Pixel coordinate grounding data
+---+

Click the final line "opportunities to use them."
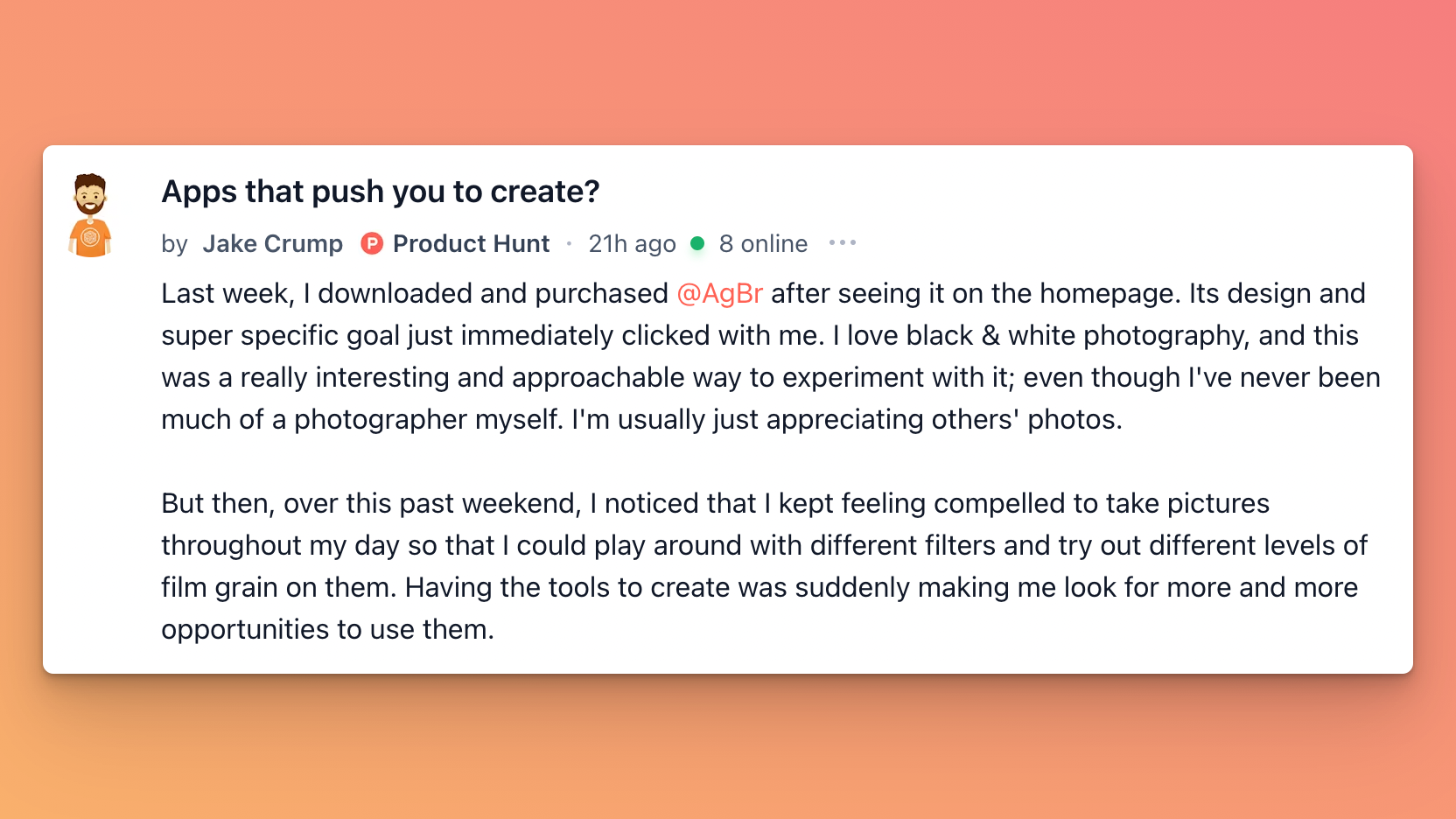 click(x=327, y=629)
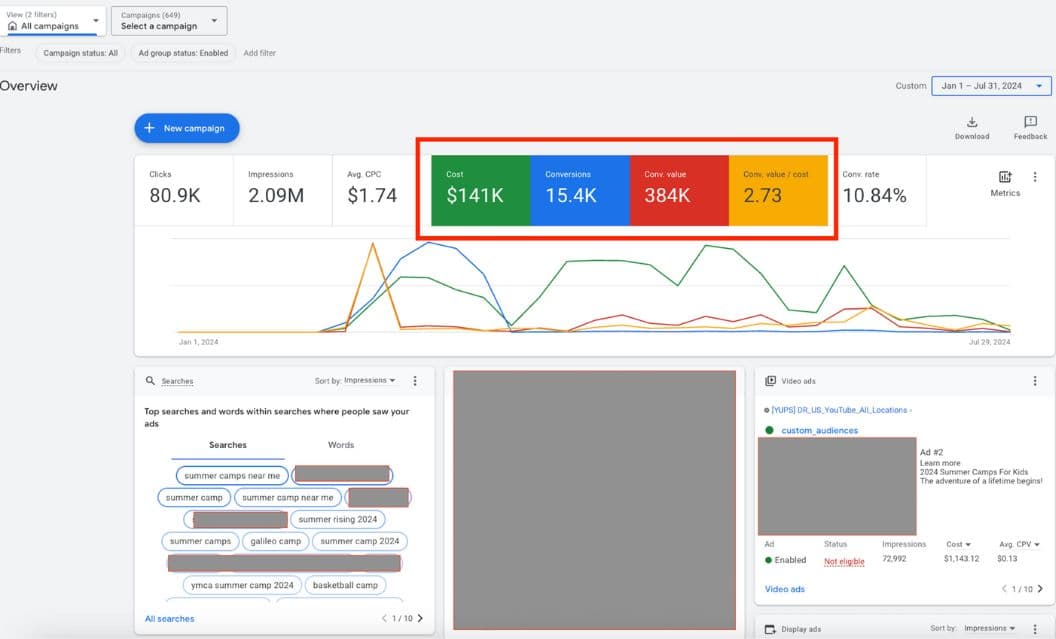Select the yellow Conv. value / cost swatch

point(778,190)
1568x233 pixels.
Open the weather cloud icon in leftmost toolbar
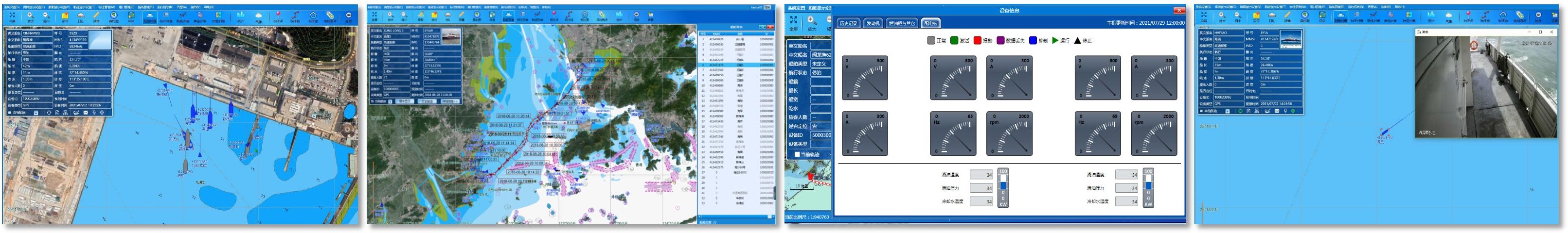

+---+

Task directions: Leave the pictures aside and give the records above back word for word.

Exercise answer:
Click the final line "opportunities to use them."
 click(x=327, y=629)
Select the yellow Conv. value / cost swatch

point(778,190)
1568x233 pixels.
Open the weather cloud icon in leftmost toolbar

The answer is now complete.